Nobody Likes A Quitter
I have some sort of relationship with someone who means a great deal to me. Have been working on this relationship for over 3 years now, and I say "some sort" because our "relationship" is...complicated. No, not weird, just complicated. It's been an uphill battle at best, but more often a war of attrition; with him trying to grind me down so I'll give up and me trying to grind him down so he'll give in. It's been rough enough that I've vacillated between pushing on and quitting. I usually feel like giving up when I'm sick or depressed, with the most recent give-up event starting on January 1st.
It had gotten to a point where I had more or less decided I'd had enough and to Hell with him, when two things happened in rather quick succession...two things got "liked" on Facebook that seemed to speak directly to me. The first was, "The reason most people give up is because they tend to look at how far they still have to go, instead of how far they have come."
Hmm, okay. I admit I have come quite far and it seems a bit silly to give up now.
The second was this: "If you love someone, let them go...because nothing says I love you like giving up on a person."

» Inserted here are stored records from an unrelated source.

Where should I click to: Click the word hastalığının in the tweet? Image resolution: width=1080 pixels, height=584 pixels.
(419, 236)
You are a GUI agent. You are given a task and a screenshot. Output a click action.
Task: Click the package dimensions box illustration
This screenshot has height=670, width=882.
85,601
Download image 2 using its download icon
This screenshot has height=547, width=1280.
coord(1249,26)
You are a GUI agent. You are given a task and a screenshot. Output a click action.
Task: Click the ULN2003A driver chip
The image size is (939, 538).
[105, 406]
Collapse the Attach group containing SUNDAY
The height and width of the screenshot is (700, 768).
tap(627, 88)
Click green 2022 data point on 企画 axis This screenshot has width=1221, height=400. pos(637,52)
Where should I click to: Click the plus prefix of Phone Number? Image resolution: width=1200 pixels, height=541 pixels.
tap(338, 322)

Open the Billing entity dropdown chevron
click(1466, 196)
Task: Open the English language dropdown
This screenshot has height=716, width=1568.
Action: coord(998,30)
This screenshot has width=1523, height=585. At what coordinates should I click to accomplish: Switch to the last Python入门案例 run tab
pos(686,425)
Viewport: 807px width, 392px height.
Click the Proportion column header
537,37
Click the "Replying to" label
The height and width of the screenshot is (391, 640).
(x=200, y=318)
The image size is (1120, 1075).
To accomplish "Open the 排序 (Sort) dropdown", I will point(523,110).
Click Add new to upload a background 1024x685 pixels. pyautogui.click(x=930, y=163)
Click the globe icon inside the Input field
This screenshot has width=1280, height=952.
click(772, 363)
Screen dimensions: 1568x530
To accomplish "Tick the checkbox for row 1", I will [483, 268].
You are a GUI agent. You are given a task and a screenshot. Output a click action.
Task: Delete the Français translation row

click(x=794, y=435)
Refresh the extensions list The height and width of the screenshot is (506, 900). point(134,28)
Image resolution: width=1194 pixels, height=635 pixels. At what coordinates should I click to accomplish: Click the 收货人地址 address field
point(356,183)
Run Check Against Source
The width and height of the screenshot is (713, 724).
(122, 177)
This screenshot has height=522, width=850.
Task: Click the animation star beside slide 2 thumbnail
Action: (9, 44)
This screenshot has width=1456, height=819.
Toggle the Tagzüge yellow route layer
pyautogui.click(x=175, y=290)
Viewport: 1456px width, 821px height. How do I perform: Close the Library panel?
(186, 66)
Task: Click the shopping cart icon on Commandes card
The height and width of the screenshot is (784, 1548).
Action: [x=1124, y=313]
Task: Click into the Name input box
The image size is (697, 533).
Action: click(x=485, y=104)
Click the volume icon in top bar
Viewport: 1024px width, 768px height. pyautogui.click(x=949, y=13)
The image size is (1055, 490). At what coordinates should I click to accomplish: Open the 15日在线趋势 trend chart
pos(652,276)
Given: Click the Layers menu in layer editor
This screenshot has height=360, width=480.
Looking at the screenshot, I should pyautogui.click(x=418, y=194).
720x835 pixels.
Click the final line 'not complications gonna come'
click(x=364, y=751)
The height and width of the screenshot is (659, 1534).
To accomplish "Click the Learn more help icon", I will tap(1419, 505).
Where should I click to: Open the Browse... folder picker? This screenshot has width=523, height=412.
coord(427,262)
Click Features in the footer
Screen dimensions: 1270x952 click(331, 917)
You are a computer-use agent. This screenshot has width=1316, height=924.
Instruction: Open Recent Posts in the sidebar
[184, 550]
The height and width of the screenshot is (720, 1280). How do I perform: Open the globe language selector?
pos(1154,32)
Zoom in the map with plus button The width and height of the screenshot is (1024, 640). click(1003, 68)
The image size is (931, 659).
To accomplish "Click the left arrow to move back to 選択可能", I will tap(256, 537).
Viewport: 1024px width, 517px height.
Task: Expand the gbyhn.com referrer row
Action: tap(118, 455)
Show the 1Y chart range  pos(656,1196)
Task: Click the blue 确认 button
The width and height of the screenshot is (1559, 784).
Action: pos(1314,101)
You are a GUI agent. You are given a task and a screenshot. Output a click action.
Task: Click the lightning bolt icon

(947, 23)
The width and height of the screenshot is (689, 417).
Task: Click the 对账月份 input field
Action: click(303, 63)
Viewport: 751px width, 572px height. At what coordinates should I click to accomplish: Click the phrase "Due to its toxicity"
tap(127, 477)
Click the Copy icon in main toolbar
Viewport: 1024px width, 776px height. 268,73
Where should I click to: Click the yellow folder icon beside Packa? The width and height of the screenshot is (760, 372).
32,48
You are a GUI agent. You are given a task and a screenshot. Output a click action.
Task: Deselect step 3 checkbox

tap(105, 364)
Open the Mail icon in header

*Sigh* There was a time, on Facebook, when everyone and their dog was posting crap about how if a person doesn't give you their every-waking-minute of attention then you should cut them out of your life because they're obviously losers and you just don't need that. I hate that attitude because it presupposes that if a person has some sort of life outside of your relationship then they're not worth your time. And that's patently ridiculous. Now, if they never give you any time, that's different...but simply having a life is no excuse to blow someone off.
Many years ago I formulated a motto that I have tried to live by ever since: "Never give up; never give in; only change tactics." These two illustrations reminded me of that, and I realized that I had fallen into the unholy trap of expecting people to work on my timetable. I'm an impatient person, I always have been. But if I have learned nothing else from this "relationship" I have learned to be patient with others.
And that translates into life in general. All too often we give up our dreams or give in to pressure because it's usually easier to just quit fighting. But cutting and running on a friendship that you value is stupid. Circumstances change, I won't always be depressed (although it seems I'm destined to remain ill indefinitely), and Regret is not a companion I enjoy the company of.
Something else I learned (the hard way) years ago is that one should never make big decisions when in the throws of extreme emotion...trust me, it never turns out well. So for now, at least, I'll keep shooting up the hill, and maybe, at some point, we'll be standing on level ground.